住宅地の中にその風俗店はあった。 見た目は普通の民家だが、入り口には 「○時間○千円ポッキリ!」と書かれたピンクの看板が立っていた。
私がその店の手前を歩いている時に、1人の中年男性が店内へ入っていった。 開いた扉から、露出度の高い服を着た割と可愛いお姉さん3人の姿が見えた。 「3人まとめてしっぽり可愛がって下さいね♪」という声が聞こえてきたので、 私は「この店は客1人に対して強制的に女の子3人ついて 料金も看板の3倍になるシステムなのか」と 1人納得しつつ店の前を通り過ぎようとした。 が、店の前を通り過ぎた瞬間、今度は女性の罵声が聞こえてきた。
「お客さん、そんな端金でうちみたいな店で遊べると 勘違いしてらっしゃったんですか!?」 「看板には『○千円ポッキリ!』って書いてあるじゃないか! インチキみたいな商売しやがって!」
再び開かれた扉の向こうにはママと思しき中年女性の姿。 先程の客は店の外で必死に抗議の声をあげている。 看板に書かれた以上の料金を携えてこなかった客に 門前払いを食わそうとしているママと逆ギレした客が揉めているらしい。

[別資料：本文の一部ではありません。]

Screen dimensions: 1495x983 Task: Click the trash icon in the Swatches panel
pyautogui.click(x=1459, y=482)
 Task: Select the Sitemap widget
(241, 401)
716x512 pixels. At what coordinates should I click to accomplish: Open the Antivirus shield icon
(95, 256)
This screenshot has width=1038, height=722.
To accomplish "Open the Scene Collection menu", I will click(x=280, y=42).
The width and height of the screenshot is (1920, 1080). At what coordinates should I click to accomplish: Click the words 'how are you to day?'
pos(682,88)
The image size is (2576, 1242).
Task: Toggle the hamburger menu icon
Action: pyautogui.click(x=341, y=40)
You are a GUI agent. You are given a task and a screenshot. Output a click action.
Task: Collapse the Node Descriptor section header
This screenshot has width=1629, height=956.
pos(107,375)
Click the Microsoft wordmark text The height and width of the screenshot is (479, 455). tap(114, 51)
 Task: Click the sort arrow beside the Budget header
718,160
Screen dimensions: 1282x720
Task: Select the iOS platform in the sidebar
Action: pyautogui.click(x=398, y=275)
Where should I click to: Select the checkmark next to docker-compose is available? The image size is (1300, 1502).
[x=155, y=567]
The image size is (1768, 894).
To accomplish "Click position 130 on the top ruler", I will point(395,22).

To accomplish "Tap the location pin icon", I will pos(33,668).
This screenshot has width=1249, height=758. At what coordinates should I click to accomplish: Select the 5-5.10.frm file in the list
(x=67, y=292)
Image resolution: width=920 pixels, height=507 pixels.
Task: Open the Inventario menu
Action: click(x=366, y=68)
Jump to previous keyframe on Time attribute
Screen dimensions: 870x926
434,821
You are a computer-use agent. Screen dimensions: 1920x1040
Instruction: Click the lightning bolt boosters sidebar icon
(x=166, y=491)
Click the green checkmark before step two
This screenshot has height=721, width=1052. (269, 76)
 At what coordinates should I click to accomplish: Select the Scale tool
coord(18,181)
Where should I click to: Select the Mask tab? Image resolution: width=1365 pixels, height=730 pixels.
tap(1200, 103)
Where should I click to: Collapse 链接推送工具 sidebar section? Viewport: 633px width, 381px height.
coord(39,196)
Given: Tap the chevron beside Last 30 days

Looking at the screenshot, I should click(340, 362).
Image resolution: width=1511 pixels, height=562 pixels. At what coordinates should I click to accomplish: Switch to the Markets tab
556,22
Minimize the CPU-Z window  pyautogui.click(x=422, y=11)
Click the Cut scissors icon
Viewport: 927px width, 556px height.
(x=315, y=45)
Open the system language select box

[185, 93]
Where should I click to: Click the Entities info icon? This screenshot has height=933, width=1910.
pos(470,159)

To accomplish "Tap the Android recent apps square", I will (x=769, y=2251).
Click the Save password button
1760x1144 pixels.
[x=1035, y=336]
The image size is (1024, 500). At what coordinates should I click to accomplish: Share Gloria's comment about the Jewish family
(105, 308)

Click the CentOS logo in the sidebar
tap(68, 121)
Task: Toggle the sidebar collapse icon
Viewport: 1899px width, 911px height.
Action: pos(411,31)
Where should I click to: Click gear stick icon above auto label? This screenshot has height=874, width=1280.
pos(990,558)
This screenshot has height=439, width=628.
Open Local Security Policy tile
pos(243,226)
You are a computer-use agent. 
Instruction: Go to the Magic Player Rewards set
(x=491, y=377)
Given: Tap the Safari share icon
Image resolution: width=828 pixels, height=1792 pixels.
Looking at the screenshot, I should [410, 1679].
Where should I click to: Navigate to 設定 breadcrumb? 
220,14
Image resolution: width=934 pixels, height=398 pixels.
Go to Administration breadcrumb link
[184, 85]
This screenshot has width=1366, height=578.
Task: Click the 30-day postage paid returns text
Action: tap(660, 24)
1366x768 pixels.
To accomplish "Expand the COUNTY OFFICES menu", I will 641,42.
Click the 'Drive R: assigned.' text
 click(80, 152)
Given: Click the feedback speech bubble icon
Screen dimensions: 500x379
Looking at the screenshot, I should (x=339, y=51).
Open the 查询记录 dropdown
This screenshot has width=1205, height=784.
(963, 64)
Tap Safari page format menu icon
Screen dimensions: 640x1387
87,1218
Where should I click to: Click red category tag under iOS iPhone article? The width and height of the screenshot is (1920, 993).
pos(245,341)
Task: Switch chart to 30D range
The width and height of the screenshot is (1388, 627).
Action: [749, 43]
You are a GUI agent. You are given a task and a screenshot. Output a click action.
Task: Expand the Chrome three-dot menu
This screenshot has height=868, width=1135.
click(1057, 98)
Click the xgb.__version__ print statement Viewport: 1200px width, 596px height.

私は、大の大人が往来でみっともない喧嘩をしているのがとっても可笑しくて、 大笑いしながら彼等を指差して叫んだ。
「ボッタクリのママと貧乏人の風俗客があそこで喧嘩してるぅ!」
狼狽した彼等が私や他の通行人に向かって 必死に否定の言葉を口にするのを尻目に私は家に帰ったのだった。
……なんつーか、こまっしゃくれた子供を演じたいんだろうな、私って。それにしても性格悪過ぎ。